También se niegan todos los que han tenido que ir con sus hijos al antiguo INEM, que no son pocos. “Me he aburrido muchísimo” le dice un niño a su padre a la salida de la oficina de empleo de Moratalaz. “No tengo con quién dejarlo y me lo tengo que traer aquí”, se justifica el progenitor mientras otro hombre aguarda su turno en la parte trasera del edificio dando un potito a su hijo.

La tarea se complica más al pedir que relaten su situación en un vídeo. A muchos les puede la vergüenza, pero otros buscan evitarse problemas. No quieren líos, porque reconocen que están trabajando, aunque lo hagan sin contrato, porque están en medio de un Ere o porque han sido incluidos en un proceso de selección. “No vaya a ser que me vean ahí y ya no me contraten”, dice una joven con miedo a perder uno de los pocos trenes que se le han presentado en los últimos seis meses.

Aquellos que finalmente se deciden a aparecer, abren el grifo y empiezan a dejar escapar su frustración. Estremece el nivel de aceptación de una realidad tan tremenda. Los que llevan poco tiempo en el paro, los que tienen a su pareja trabajando, los fijos-discontinuos o los que pueden vivir de sus padres se sienten afortunados aunque vivan situaciones dramáticas. “Yo tampoco me puedo quejar, porque por lo menos…” o "en realidad yo no estoy tan mal..." son algunas de las frases más repetidas. Parece que lo que antes casi se daba por descontado —tener un trabajo fijo y una cierta seguridad laboral— ha acabado convirtiéndose en un lujo.

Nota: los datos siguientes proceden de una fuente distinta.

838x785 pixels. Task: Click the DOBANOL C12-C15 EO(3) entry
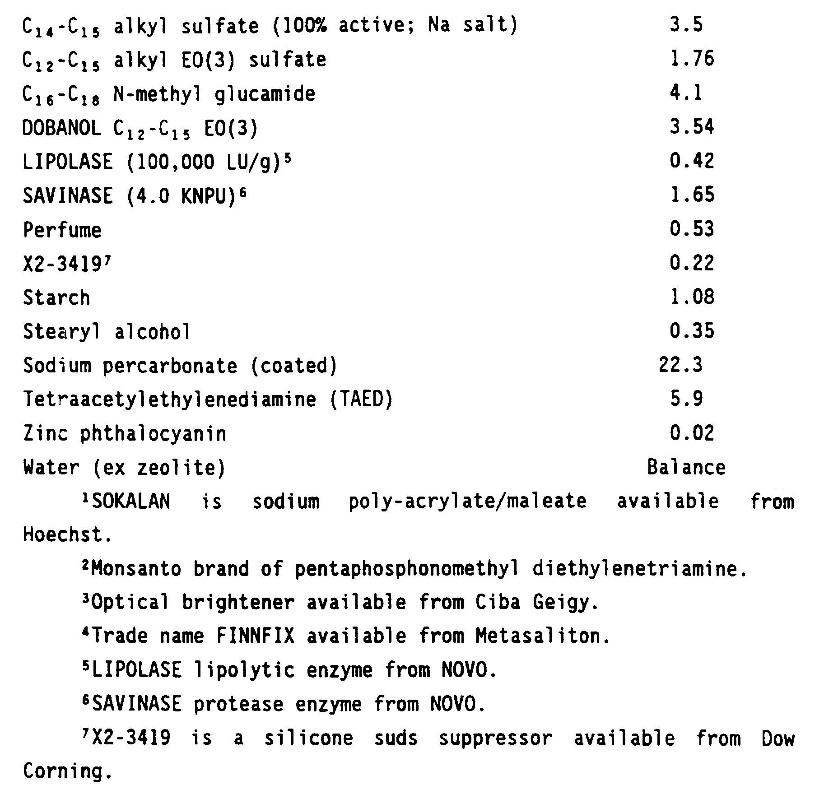(140, 128)
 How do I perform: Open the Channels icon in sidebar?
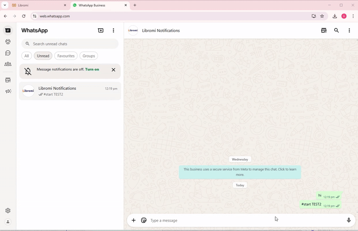point(8,53)
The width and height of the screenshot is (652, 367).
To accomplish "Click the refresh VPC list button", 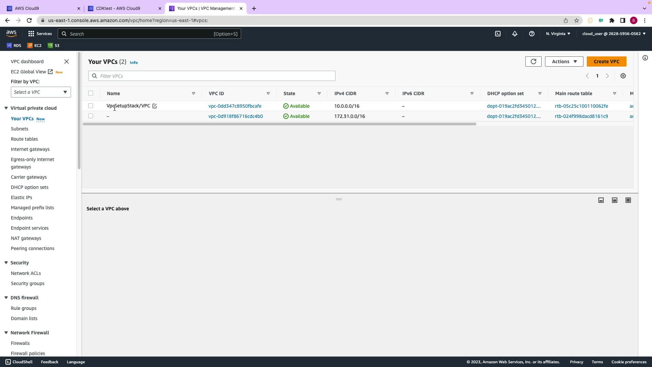I will (533, 62).
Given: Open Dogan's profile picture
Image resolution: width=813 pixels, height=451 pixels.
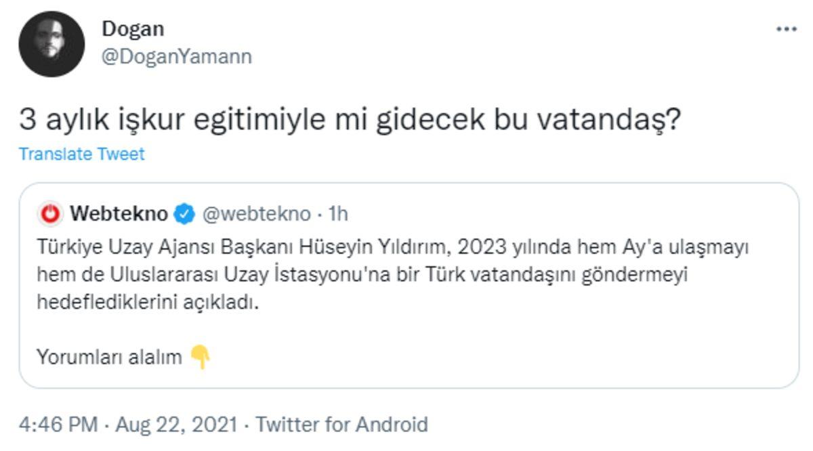Looking at the screenshot, I should pos(51,41).
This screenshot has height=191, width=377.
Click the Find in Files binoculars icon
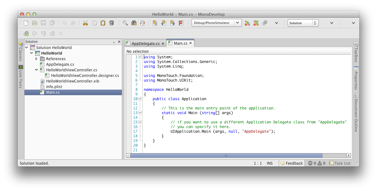[134, 23]
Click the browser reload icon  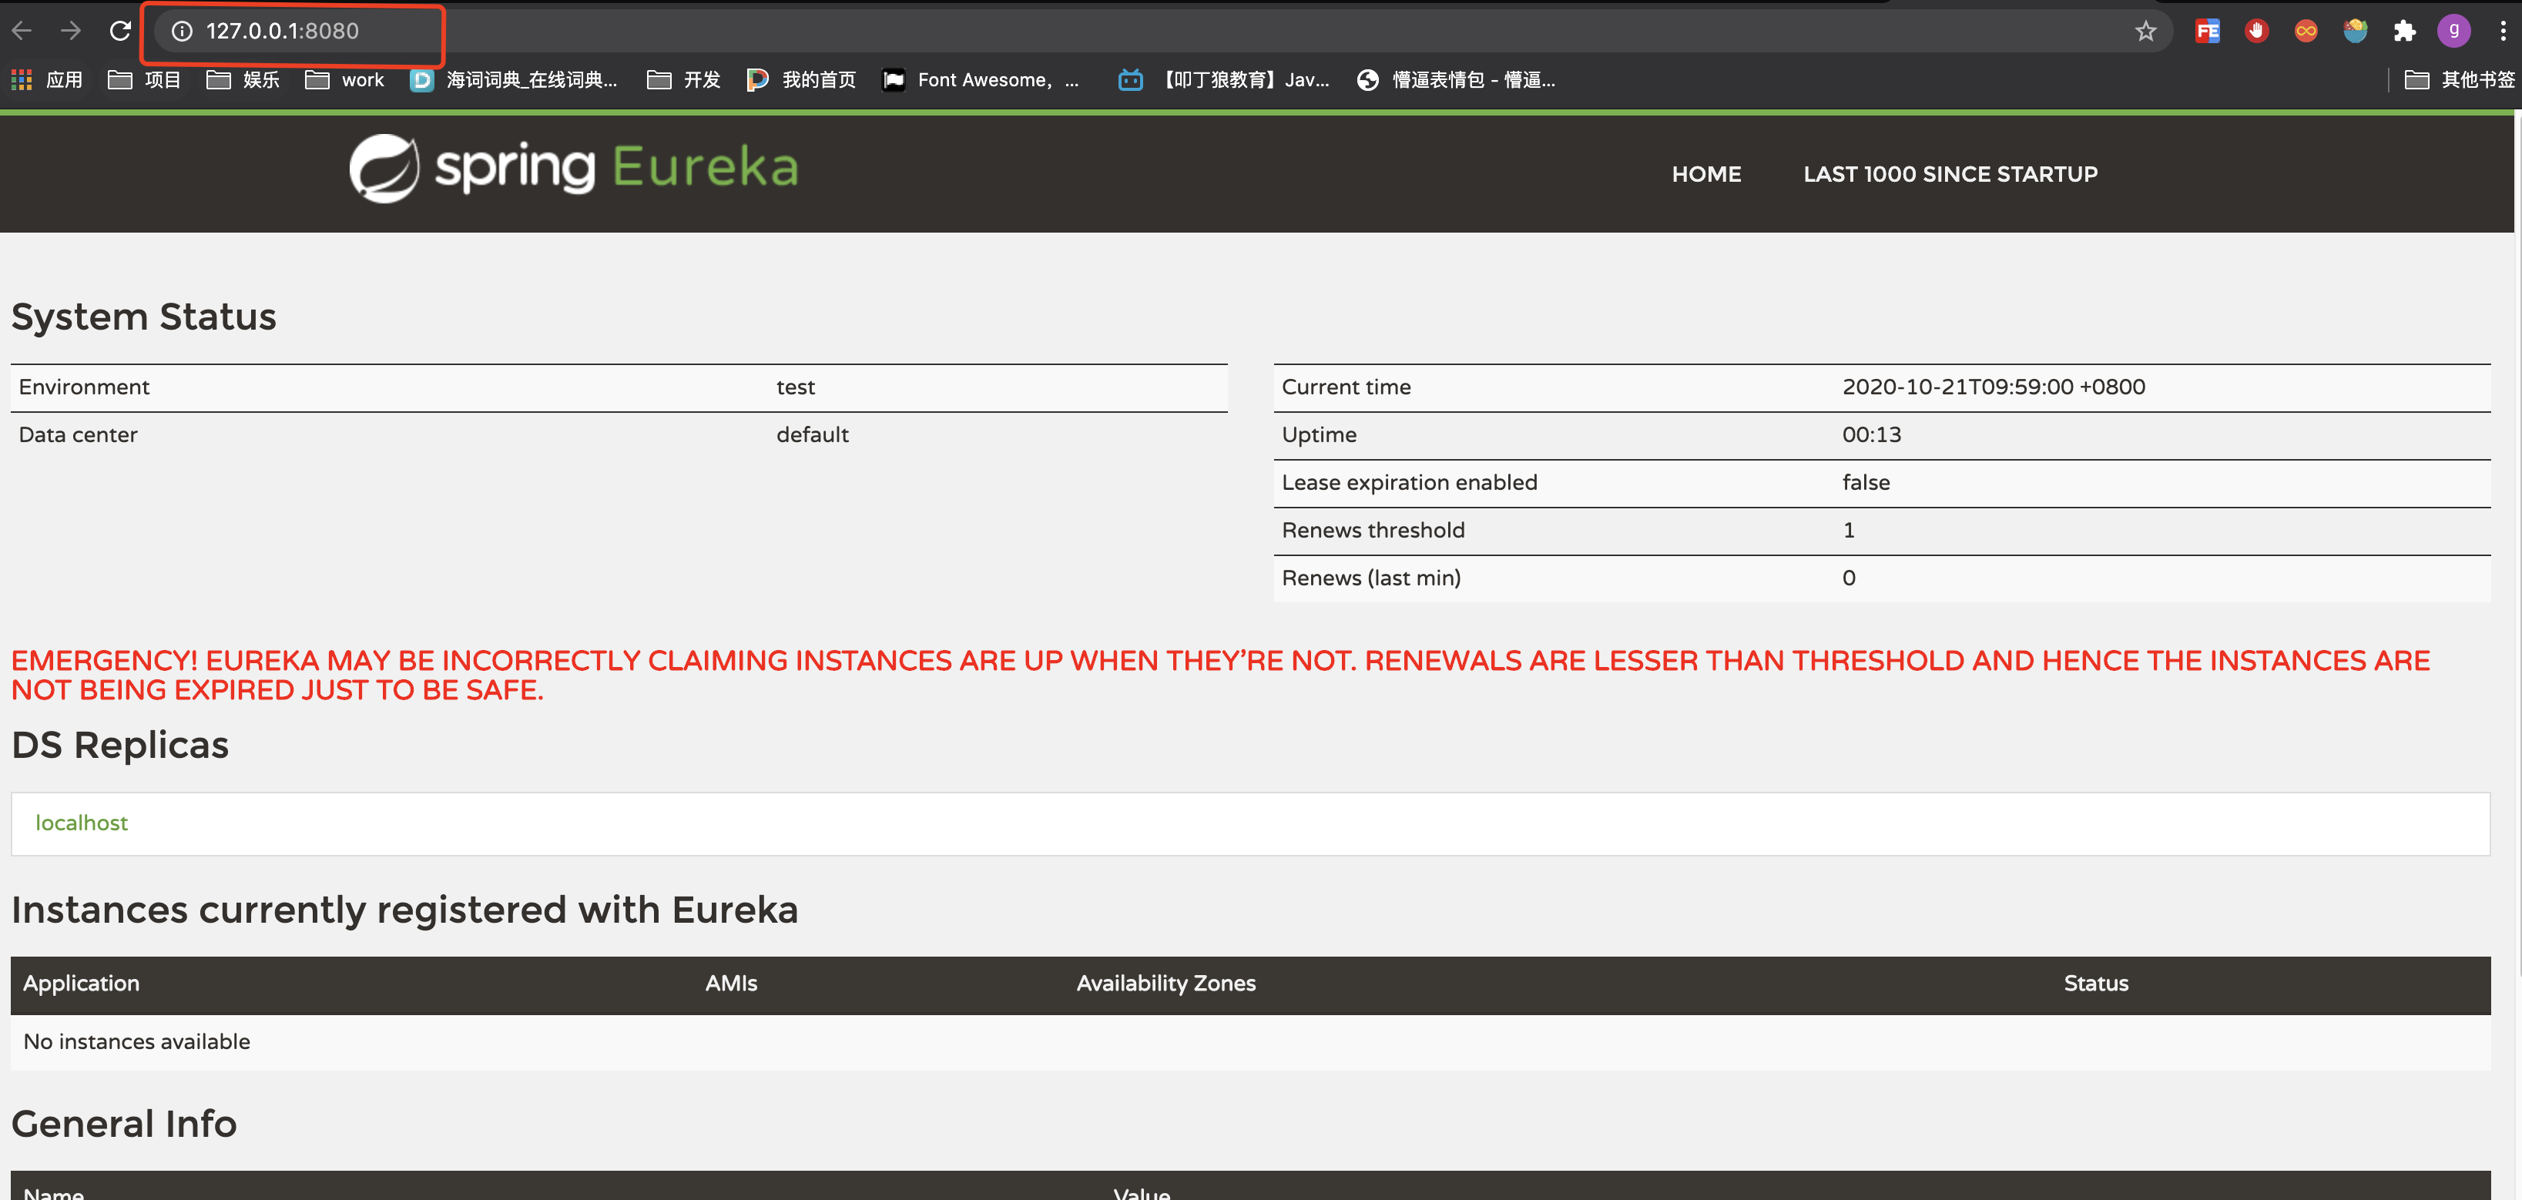(119, 30)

En los centros de formación ocupacional, a los que acuden muchos desempleados para recibir orientación o participar en cursos que les asistan en la búsqueda de un empleo, se respira un poco más de optimismo. La gente está más dispuesta a hablar y el futuro no aparece tan oscuro. Puede que compartir el desengaño y el día a día con un grupo de iguales contribuya a ver las cosas de otra manera. También puede ayudar la sensación de que adquieren conocimientos que les serán útiles.

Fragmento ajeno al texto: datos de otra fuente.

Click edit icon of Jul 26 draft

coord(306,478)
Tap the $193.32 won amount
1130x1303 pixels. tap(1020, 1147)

En el caso de los mayores y las personas que llevan mucho tiempo peregrinando a las oficinas de empleo, la desesperanza es mucho más palpable. “¿Qué voy a encontrar? Con mi edad y con tanta gente para cada puesto…” se lamenta un hombre de 56 años que no se ve con fuerzas ni para quejarse. “Por mucho que protestemos no va a cambiar nada… A los que mandan les da igual”. Las predicciones y los anuncios de que la crisis se acabará pronto ya no cuelan.

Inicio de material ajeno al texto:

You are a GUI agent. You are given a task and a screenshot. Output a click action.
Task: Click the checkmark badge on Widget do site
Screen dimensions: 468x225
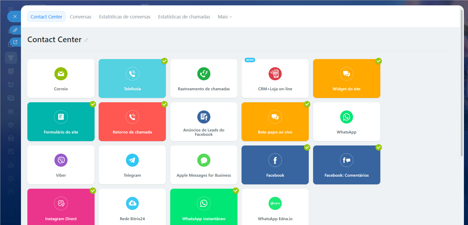[379, 61]
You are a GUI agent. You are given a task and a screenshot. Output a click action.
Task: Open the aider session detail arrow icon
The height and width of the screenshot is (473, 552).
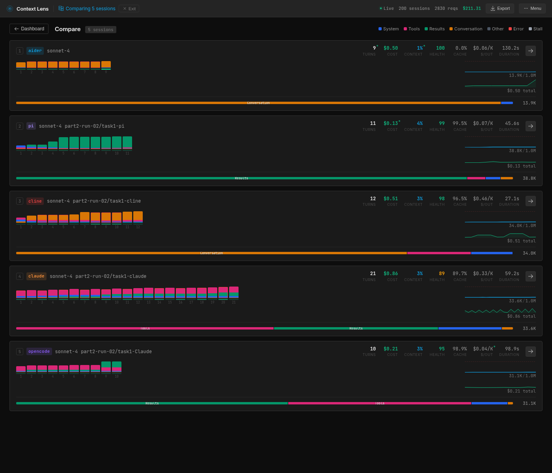coord(530,51)
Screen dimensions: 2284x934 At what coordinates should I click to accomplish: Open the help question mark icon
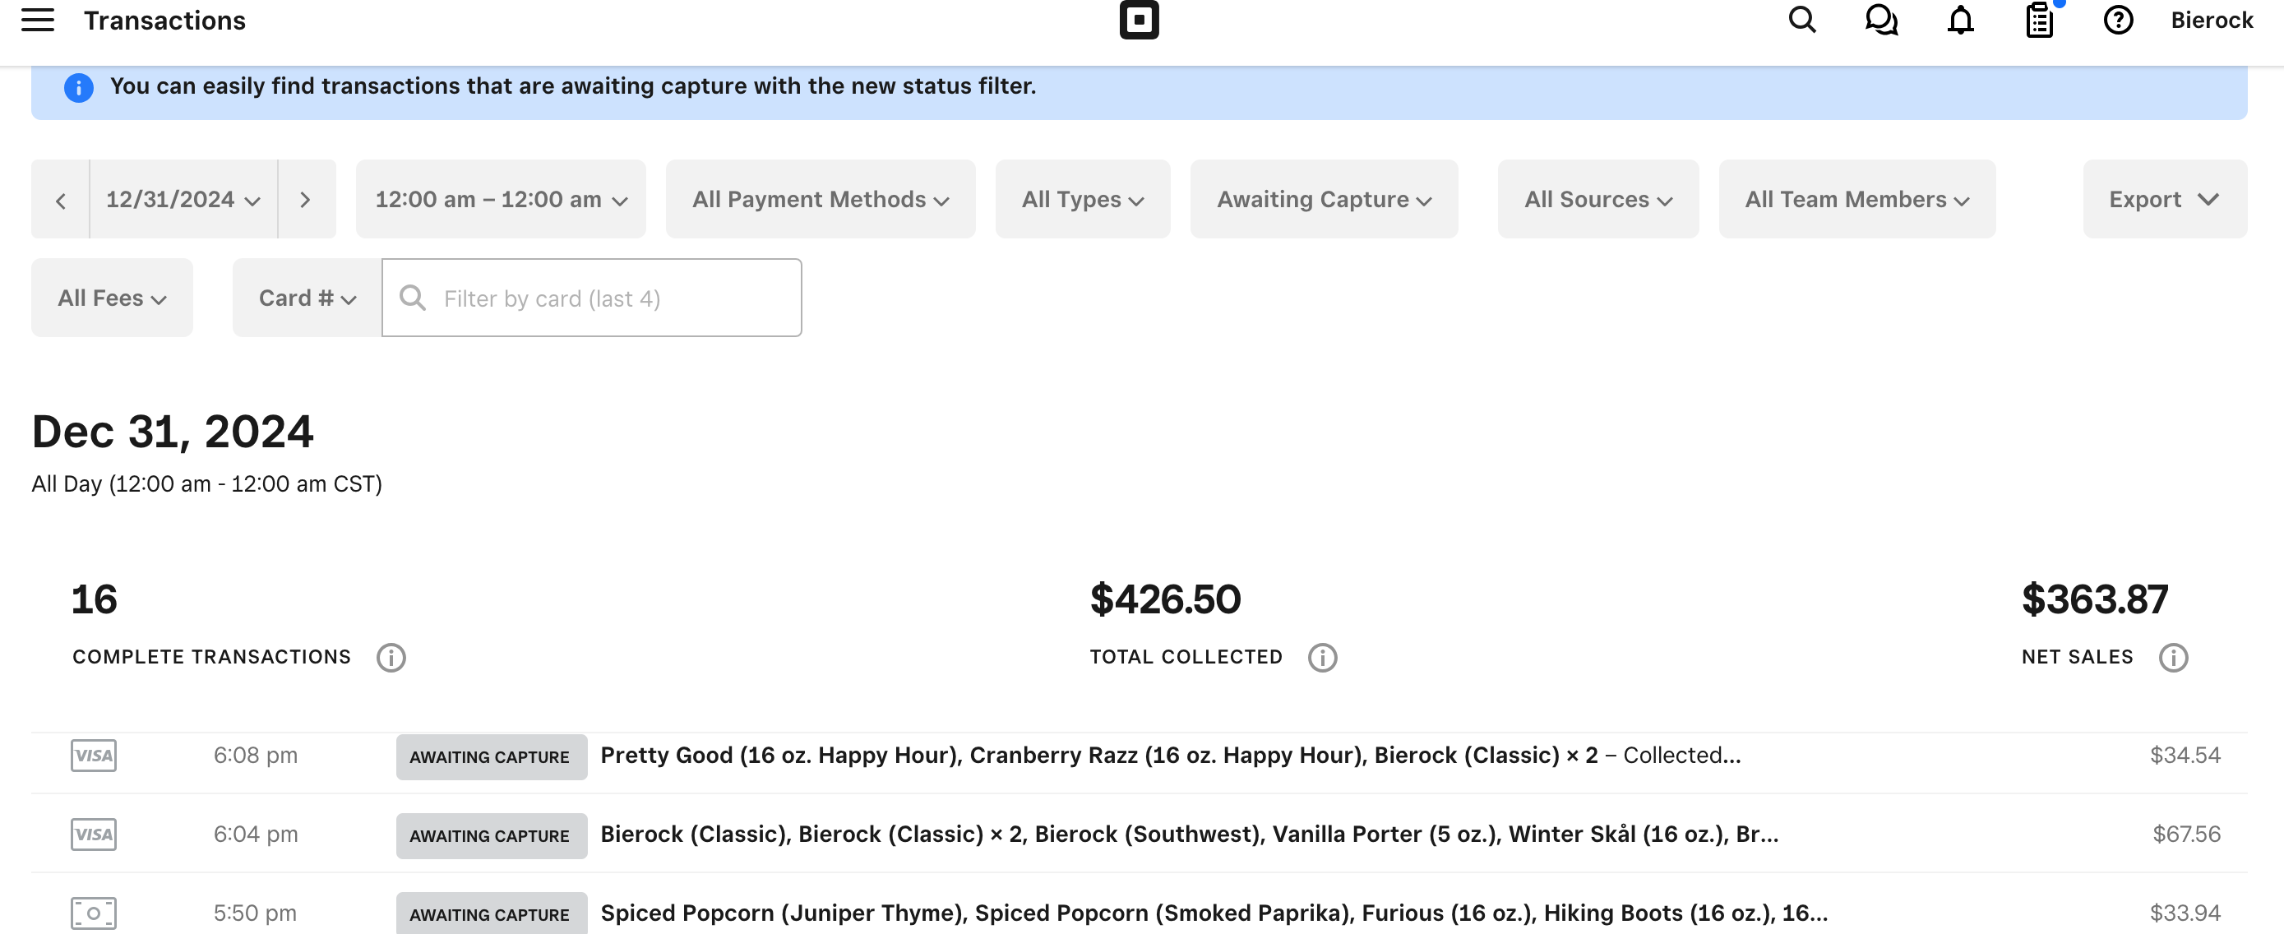[2118, 20]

A veces, cuando la luz roja de la cámara se apaga, el relato de las preocupaciones personales deja paso a un torrente de angustia. Hay alguna lágrima, voces que se quiebran y también, historias que vuelven a contarse, esta vez sin maquillaje. Ante una oficina del Servicio Andaluz de Empleo, en Sevilla, un hombre explica el golpe que le ha supuesto verse casi incapaz de pagar unas sandalias para que su hijo pueda soportar el asfixiante calor. La resignación cala hondo. Preguntándose cómo va a cubrir el agujero que ha dejado la compra de las sandalias, el hombre sentencia: “Yo, es que no sirvo para robar”.